Im August wollten die Erpresser dann eine weitere Zahlung von 6.000€, die der Geschäftsmann aber nicht zahlen wollte. Darauf hin sollen ihn die Männer mit dem Tode bedroht haben. Außerdem sollen sie Schäden an Privateigentum des Mannes sowie in seinen Geschäften angerichtet haben.

Polizei identifiziert die mutmaßlichen Täter

Dank der polizeilichen Ermittlungen konnten die mutmaßlichen Erpresser identifiziert werden. Es handelt sich um sechs Männer im Alter zwischen 25 und 46 Jahren sowie um einen Minderjährigen.

Nach den Ermittlungen sollen zwei der Täter die Haupttäter sein, die die Fäden gezogen haben sollen. Sie seien perfekt über die Eigentumsverhältnisse des Opfers informiert gewesen, weil sie den Mann intensiv ausgespäht haben sollen.

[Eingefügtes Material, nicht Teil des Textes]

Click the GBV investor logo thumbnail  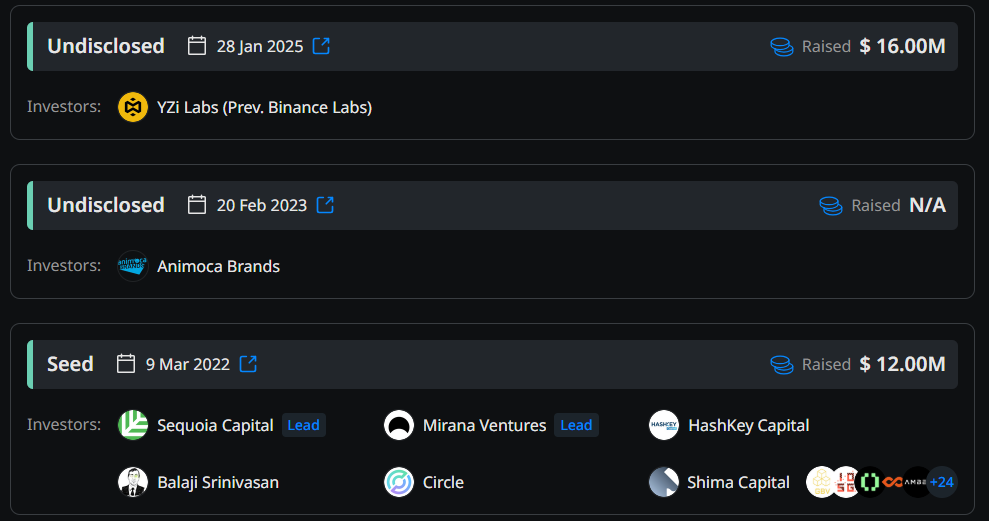pyautogui.click(x=821, y=482)
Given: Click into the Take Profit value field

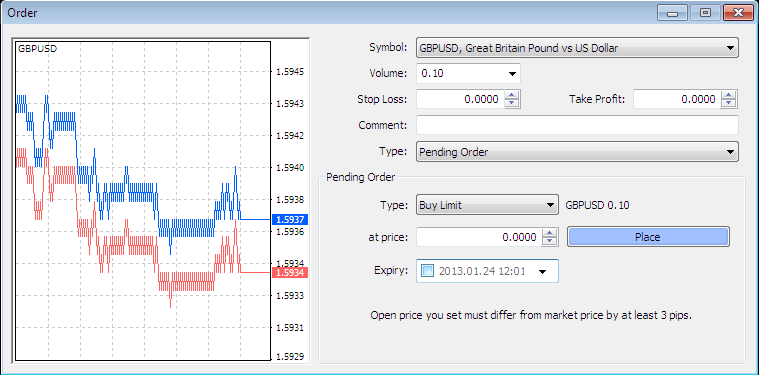Looking at the screenshot, I should pyautogui.click(x=677, y=99).
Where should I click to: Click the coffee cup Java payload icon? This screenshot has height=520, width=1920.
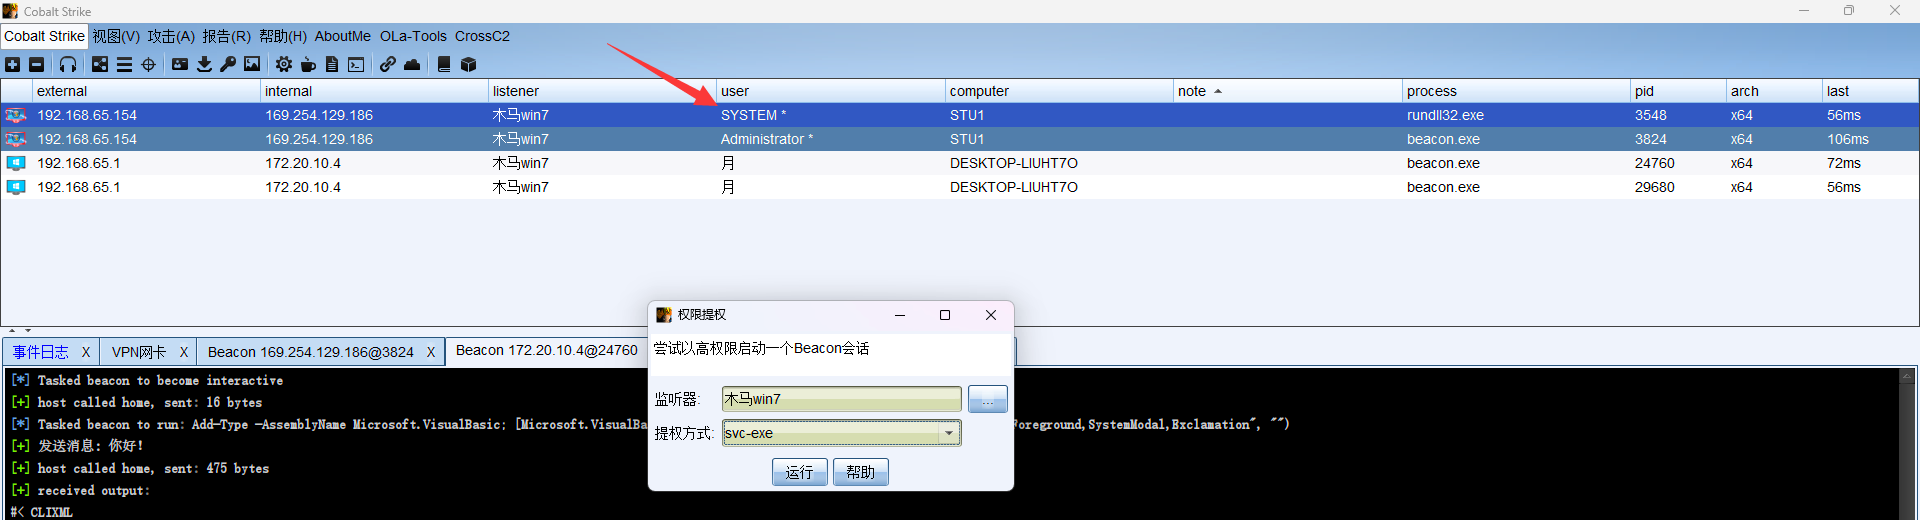pyautogui.click(x=308, y=65)
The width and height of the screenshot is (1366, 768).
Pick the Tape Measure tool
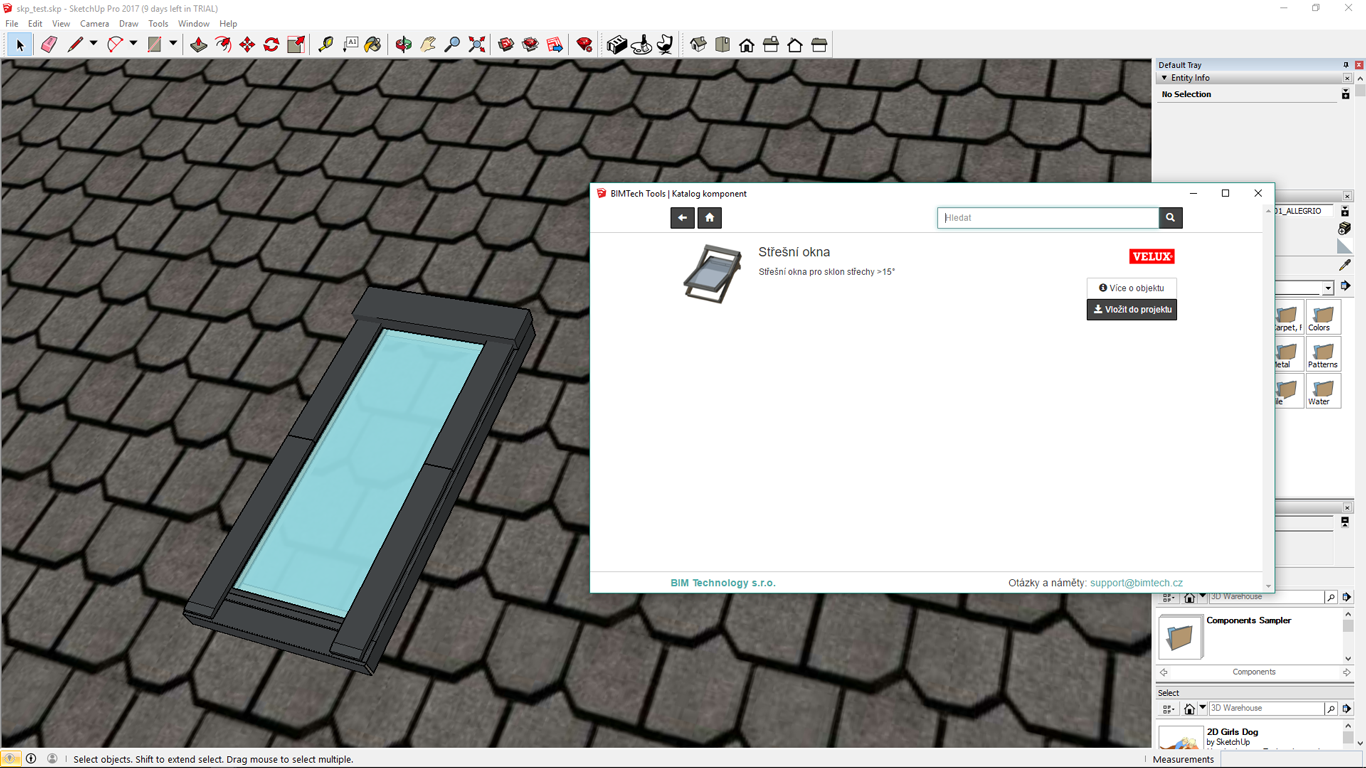pyautogui.click(x=326, y=45)
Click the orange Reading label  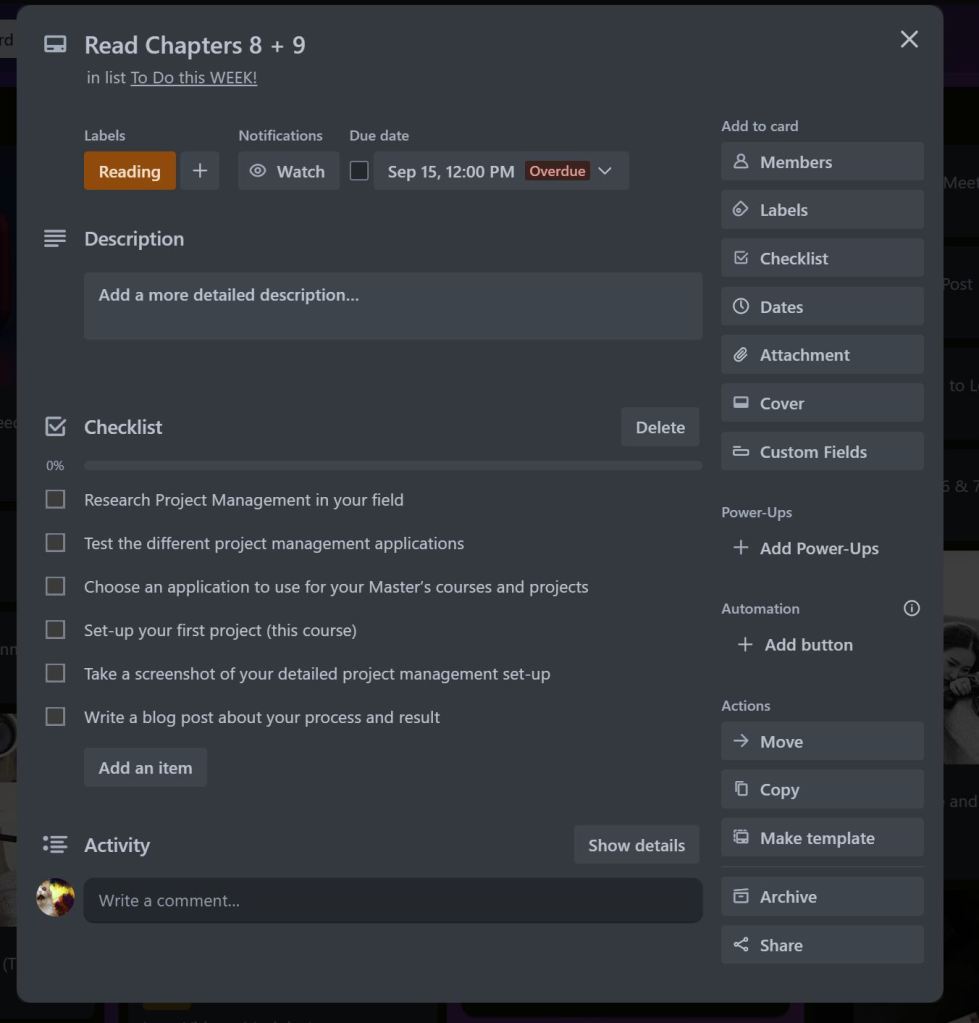click(x=129, y=171)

Die mutmaßlich Erpresser müssen sich nun vor Gericht für ihre Taten verantworten. Der minderjährige mutmaßliche Täter wurde an die zuständige Gerichts-Sektion übergeben. Sein Fall wird vor einem Jugendgericht verhandelt.

Strafe bei Erpressung

Wer um sich zu bereichern einen anderen mit Gewalt oder durch Einschüchterung dazu bringt, ihm Geld zu bezahlen, oder ein anderes juristisches Geschäft (zum Beispiel das Überschreiben von Autos, Häusern etc.) zu seinen Gunsten abzuschließen, macht sich der Erpressung (spanisch extorsión) schuldig. Die Strafe für diese Tat ist im Artikel 243 des spanischen Strafgesetzbuchs (Código Penal) festgelegt. Eine ein bis fünfjährige Haftstrafe schlägt für dieses Delikt zu Buche, unabhängig davon, ob der Erpresser physische Gewalt angewendet hat, oder nicht.